Jacket Illus. Credit: goodreads.com
It’s a play on words, but I guess most of you know that “red sky in the morning,” is a sailor’s memory tickler or adage that goes back over 2,000 years to help him remember clues for weather forecasting. The whole verse is: Red sky at morning, sailor take warning; red sky at night, sailor’s delight. There’s also a version that pre-dates Christ where you simply replace sailor with shepherd. The play on words here (replacing morning with mourning) just tells you in advance that a storm is coming that will take a life.
The library lending program suspends the mailing of books during the holidays. I suppose it may be to avoid overloading an already taxed postal system, but more than likely stems from the obvious increase in the likelihood of books getting lost in the Christmas postal rush. Our librarians took pity on me, knowing that my paddling book flow was about to be turned off, and pulled a couple ocean sailing books to tide my over. “Red Sky in Mourning” was one of those.

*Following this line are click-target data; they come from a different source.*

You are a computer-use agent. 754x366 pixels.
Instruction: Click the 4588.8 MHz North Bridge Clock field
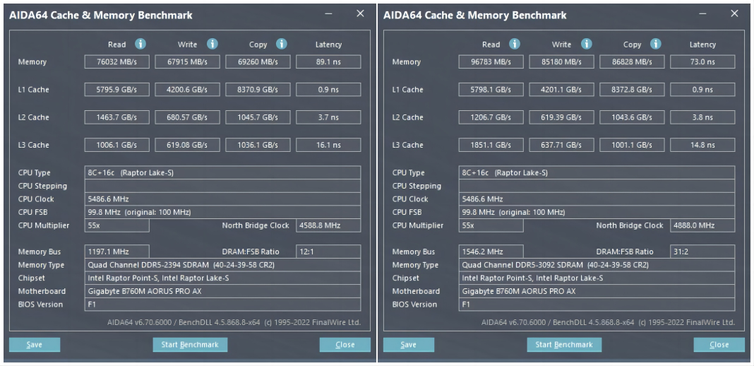tap(328, 225)
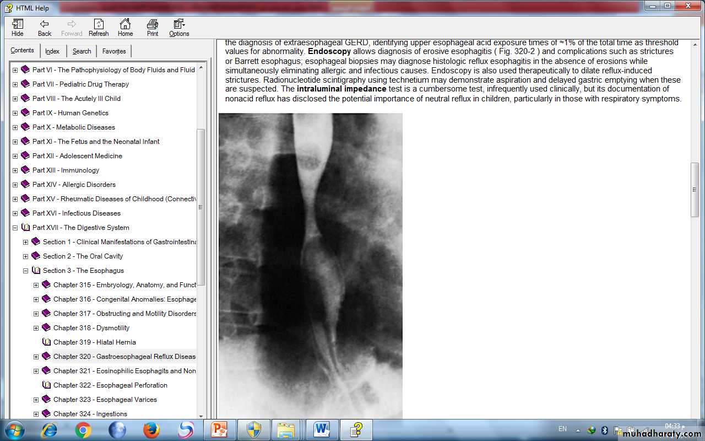The width and height of the screenshot is (705, 441).
Task: Go to the Home page
Action: [125, 28]
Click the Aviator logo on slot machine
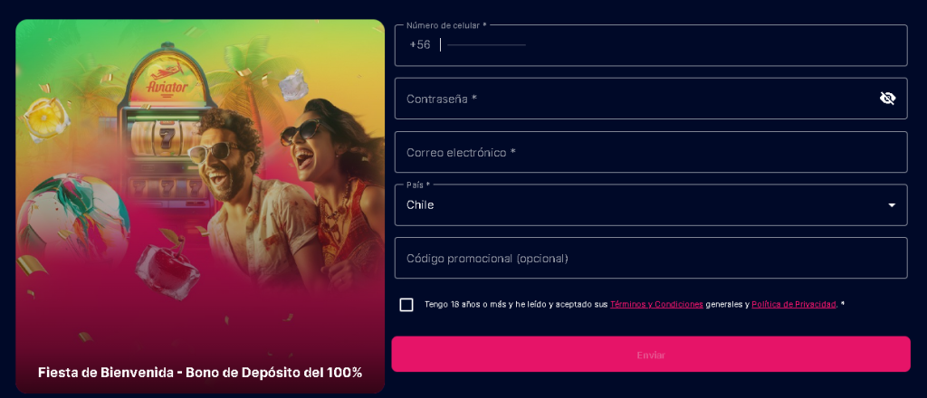This screenshot has height=398, width=927. [x=167, y=85]
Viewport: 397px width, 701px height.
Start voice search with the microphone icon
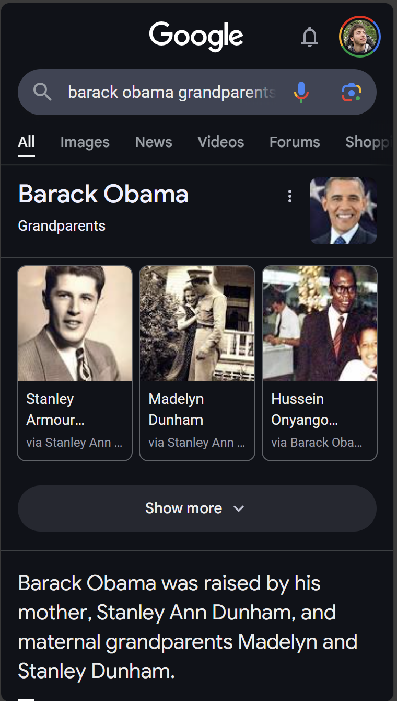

The book tells the author’s story of how she was introduced to sailing, met the dashing young man of her dreams, Richard, and cruised the Pacific islands with him to Tahiti. There they are offered a lucrative yacht delivery job back to San Diego during the tropical storm season. They gambled and lost, encountering Typhoon Raymond. The reader is taken through their efforts to avoid the storm, but they are overtaken. Tami is locked below decks, and Richard is tethered on deck when the yacht is rolled. Richard’s harness fails, and he is swept away and lost. The main part of the book is about Tami’s trials for survival, her struggle to come to terms with his loss, and her rescue and introduction back into the world where she must deal with Richard’s family and the yacht’s owners, and also how to pick up her life where she left off. For anyone who goes to sea, or on the water period, the book is a fast read that deals with some of the “what-if” scenarios that we are wise to grapple with in advance.